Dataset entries

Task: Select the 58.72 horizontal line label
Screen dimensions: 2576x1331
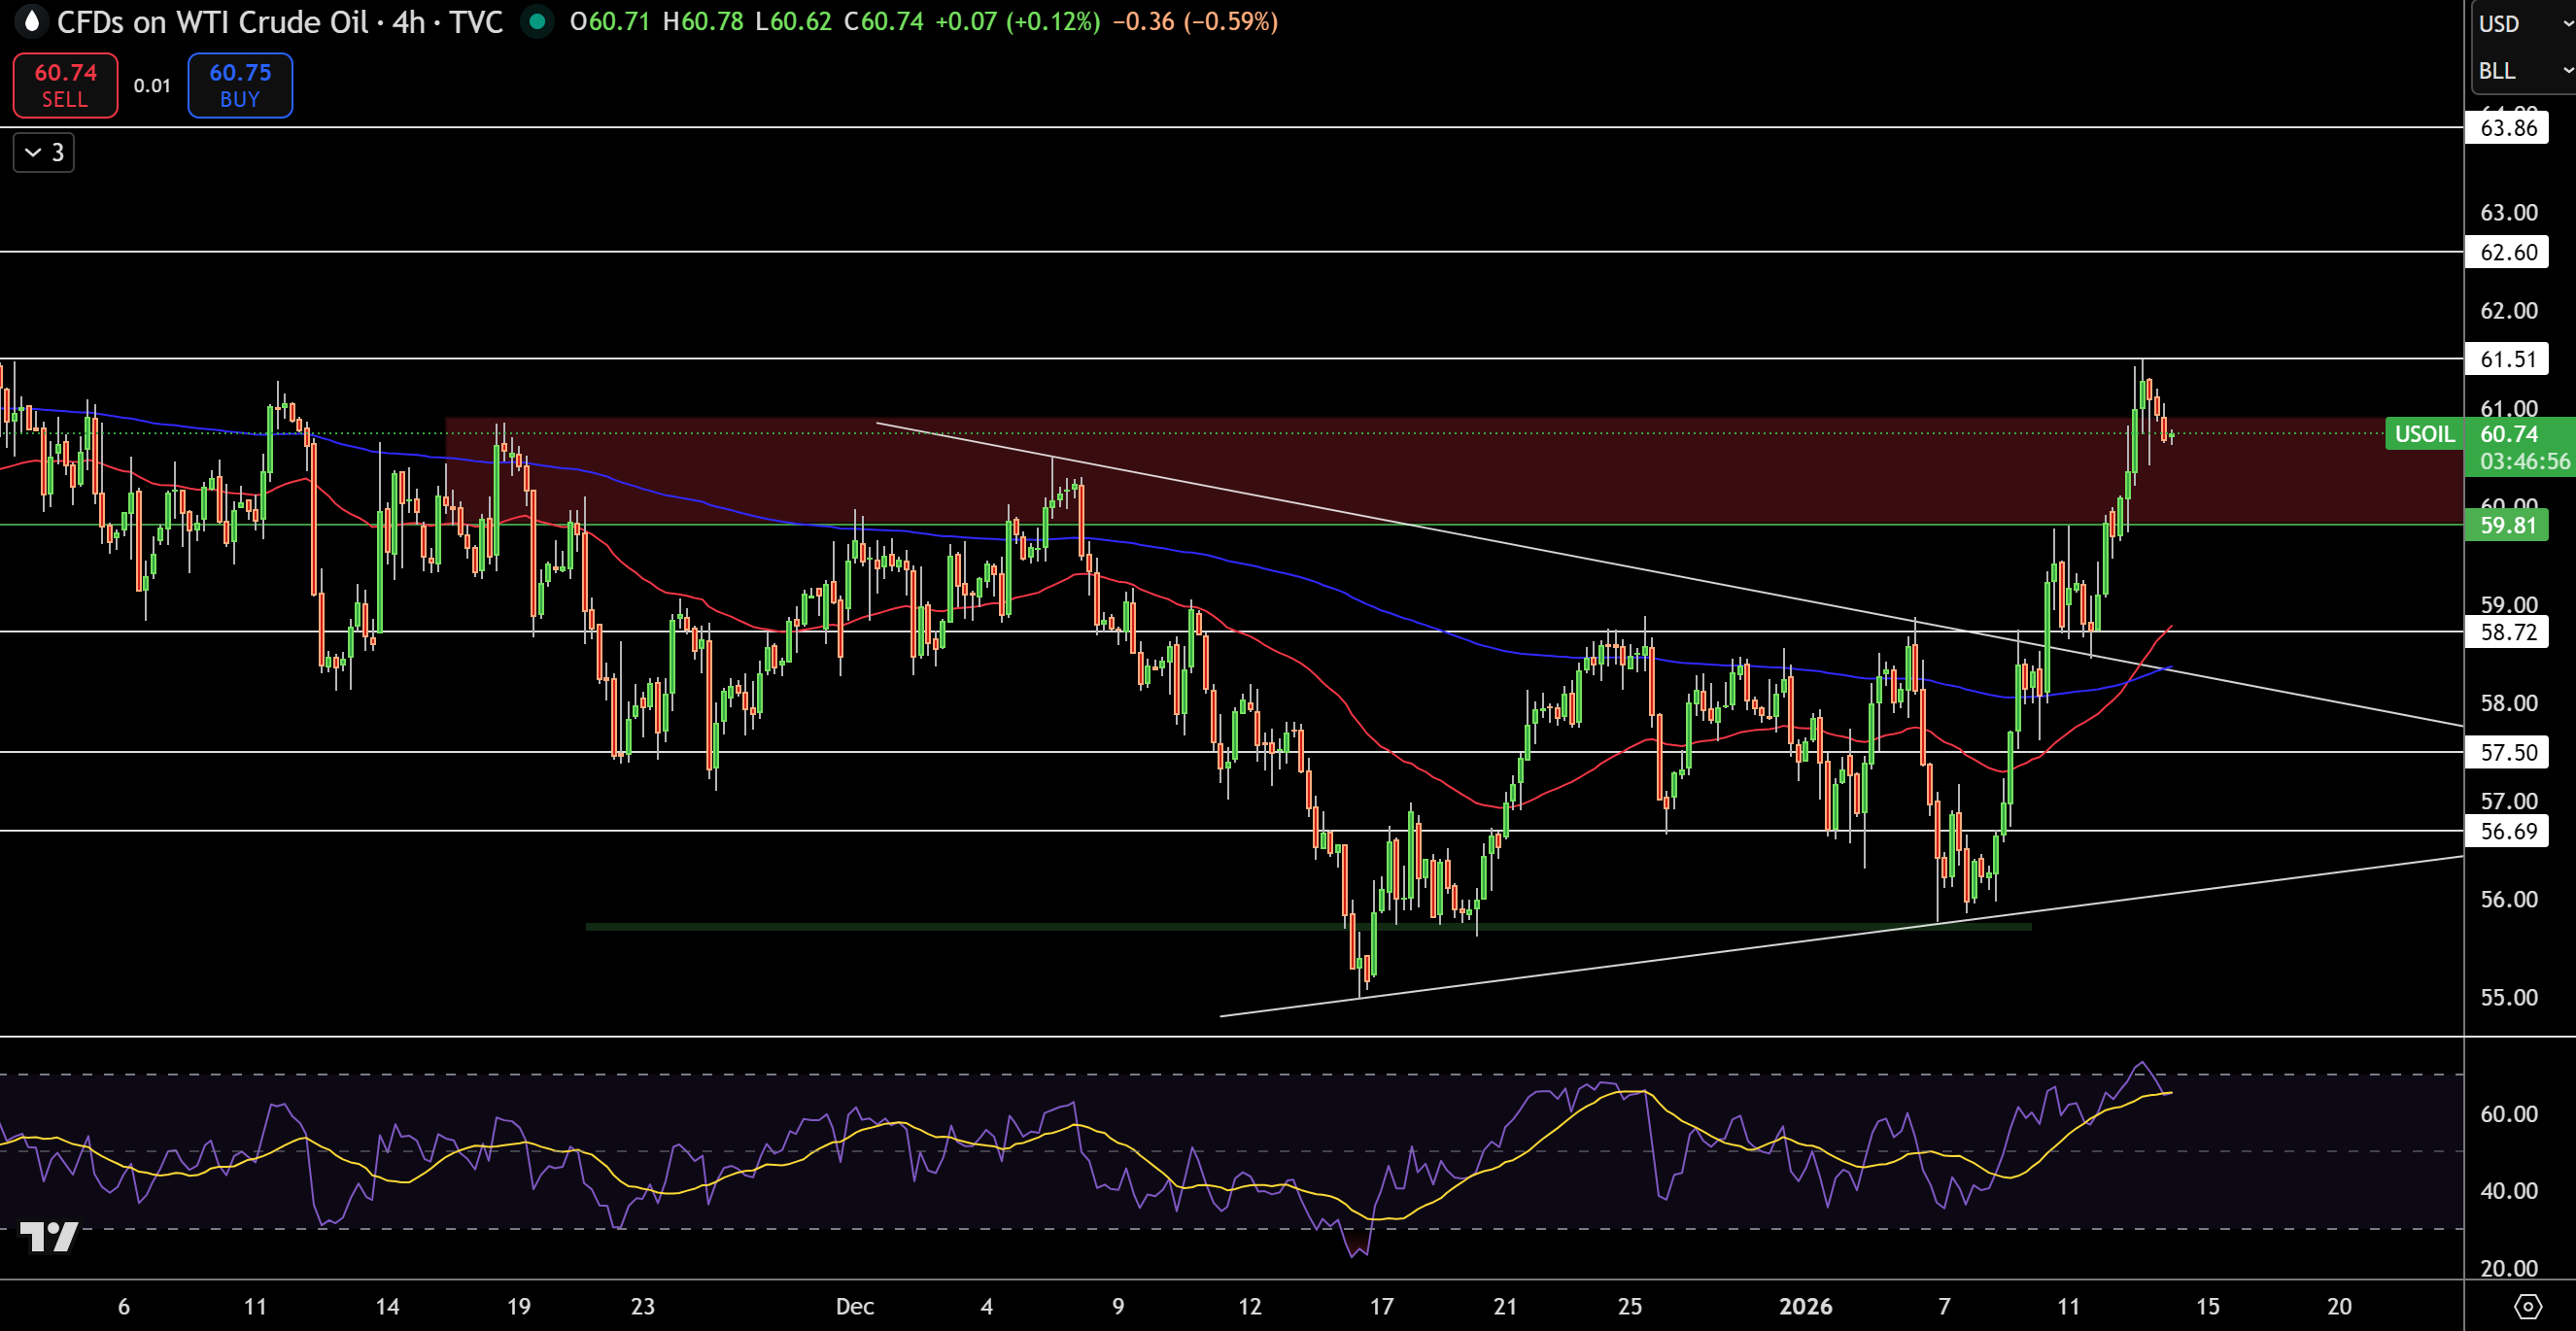Action: [2507, 632]
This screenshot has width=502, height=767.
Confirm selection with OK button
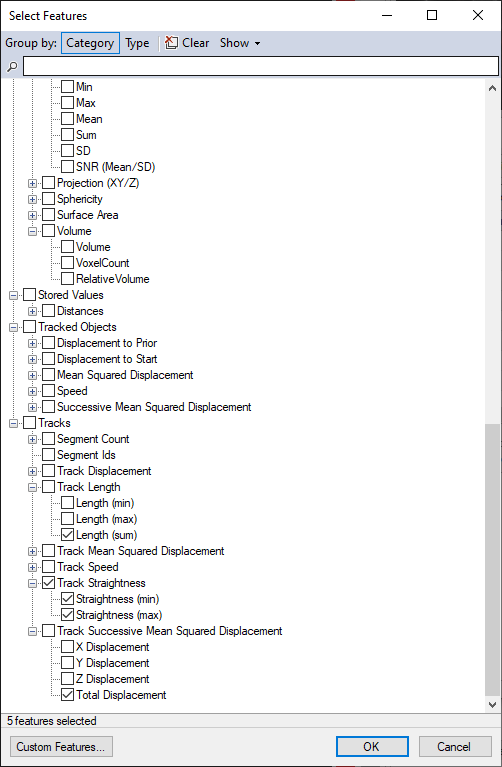point(372,746)
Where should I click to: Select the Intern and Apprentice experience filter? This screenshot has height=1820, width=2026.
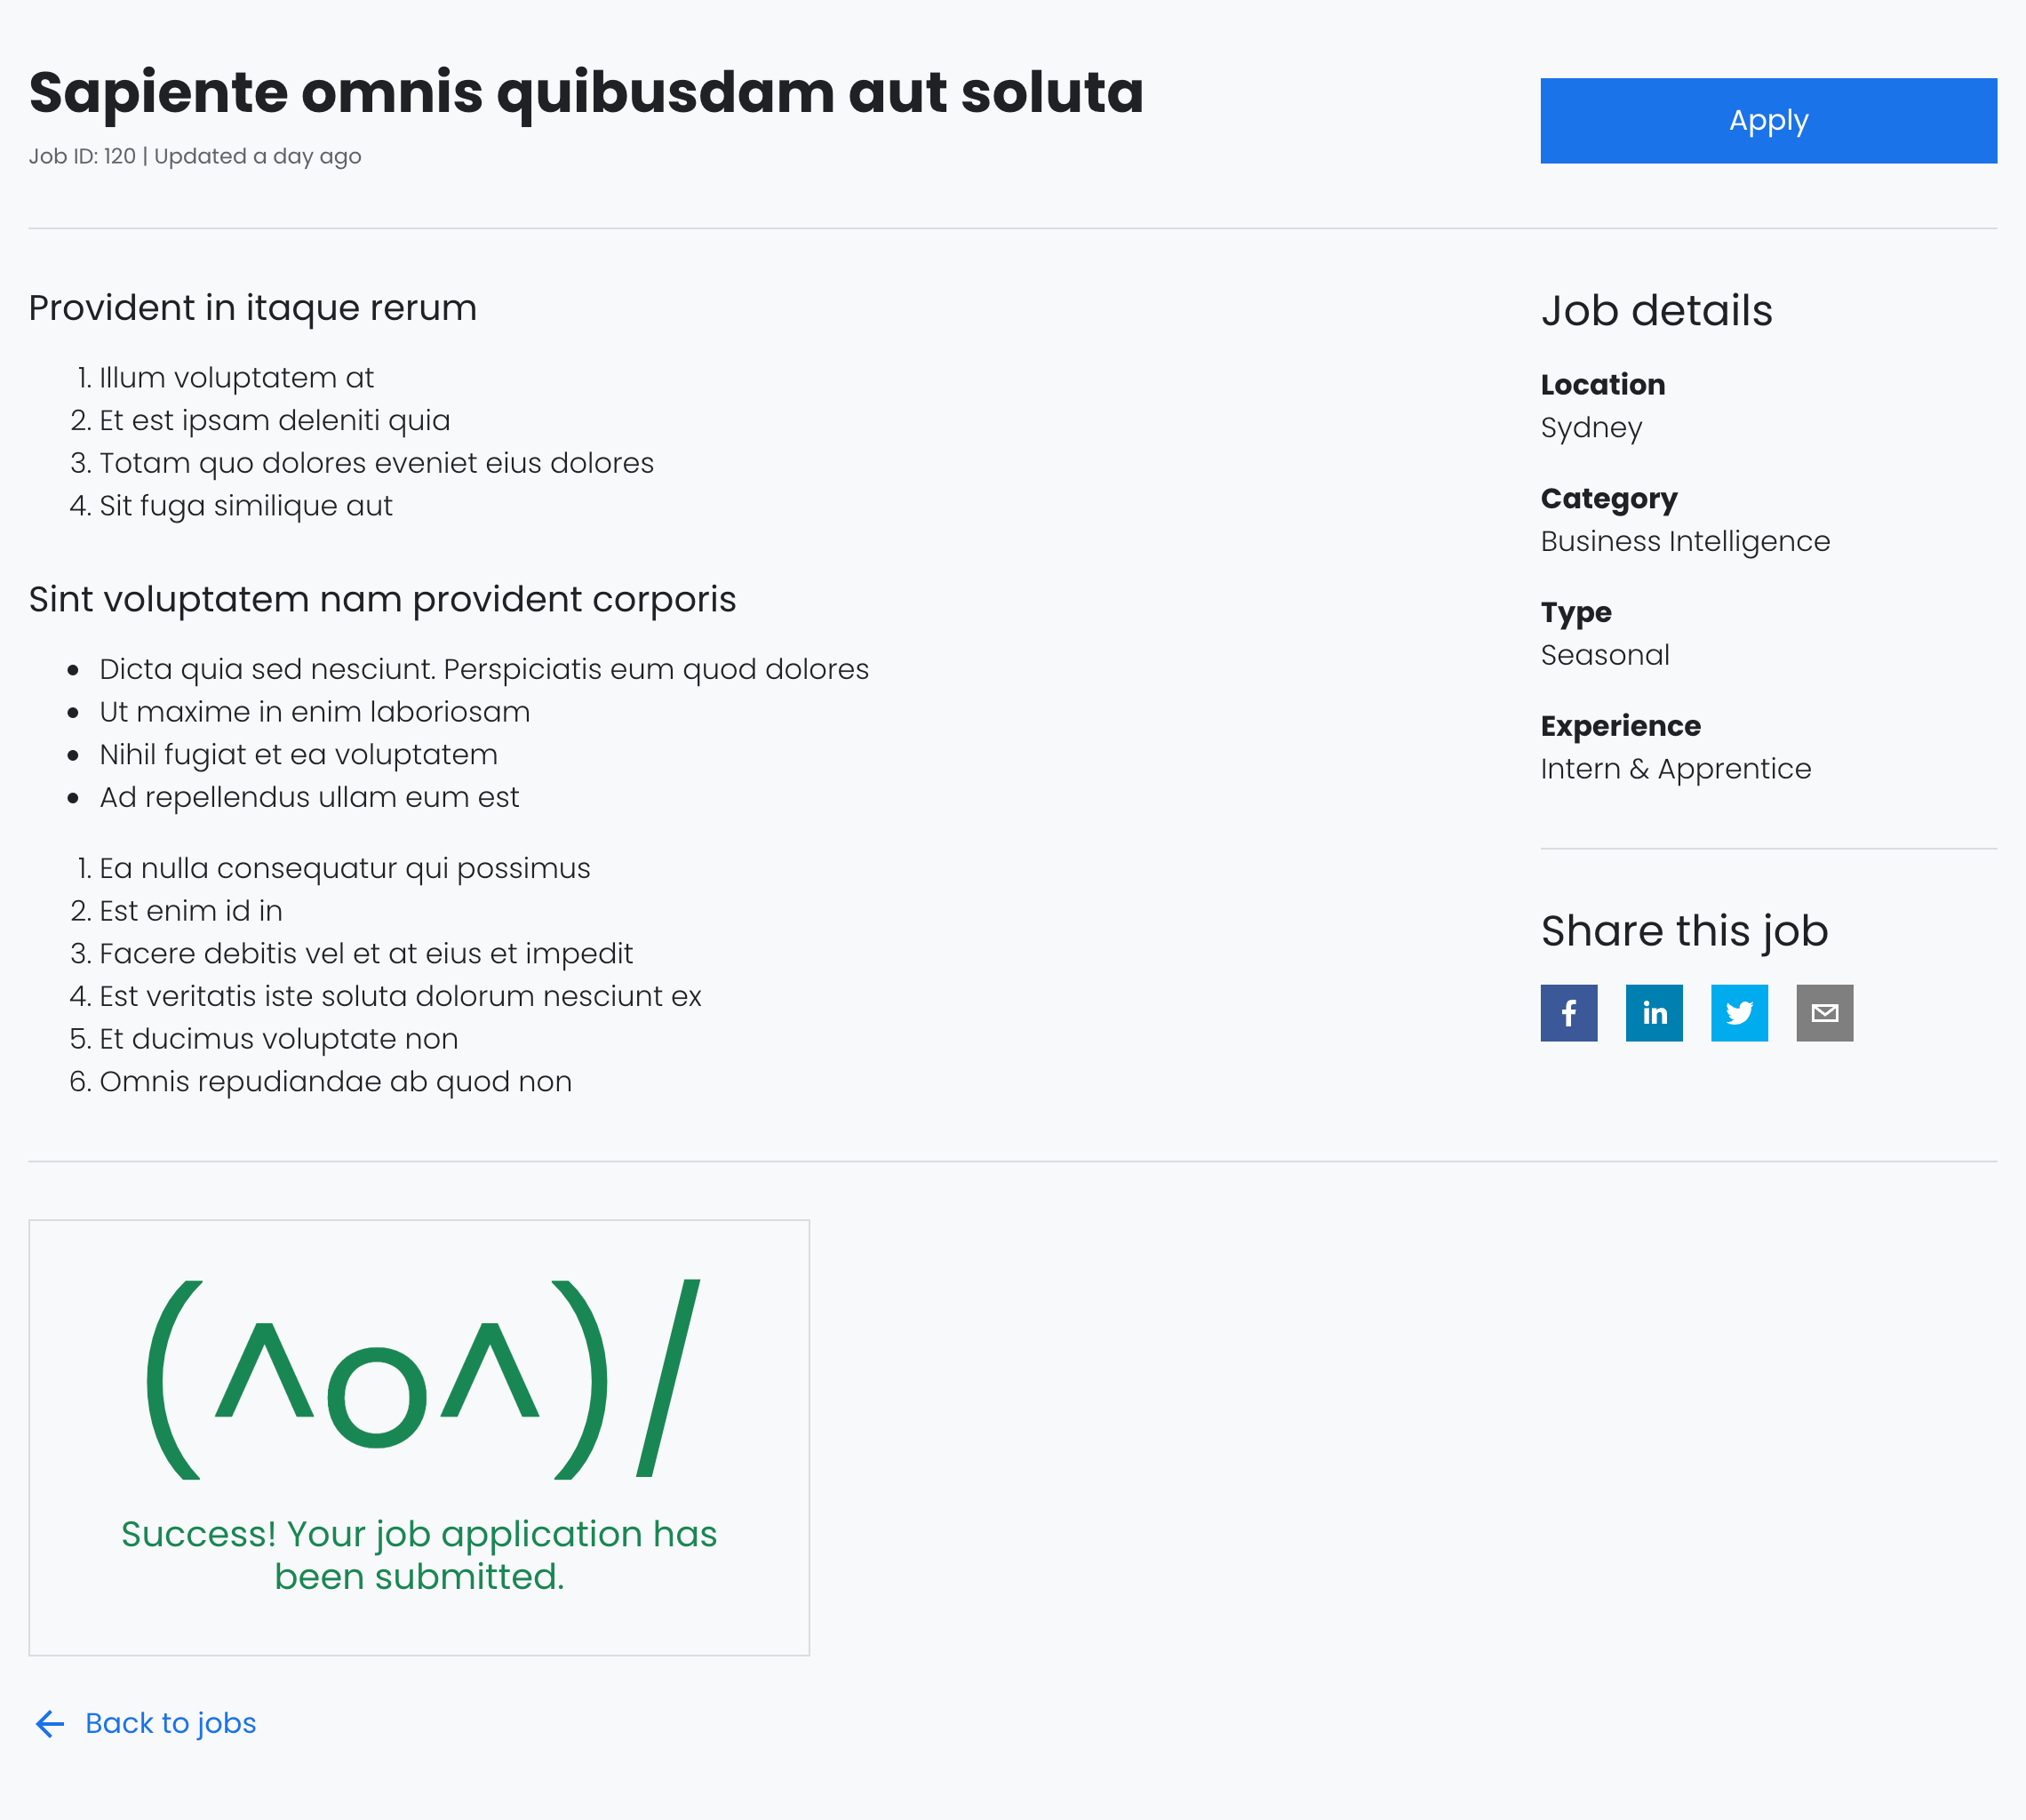click(x=1675, y=768)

→ About this task
Can you repeat every record above exactly, apart from the pictures?

→ Answer to this exercise
Task: Select the 58.72 horizontal line label
Screen dimensions: 2576x1331
Action: [2507, 632]
This screenshot has width=502, height=767.
Confirm selection with OK button
point(372,746)
Where should I click to: Select the Intern and Apprentice experience filter? This screenshot has height=1820, width=2026.
click(x=1675, y=768)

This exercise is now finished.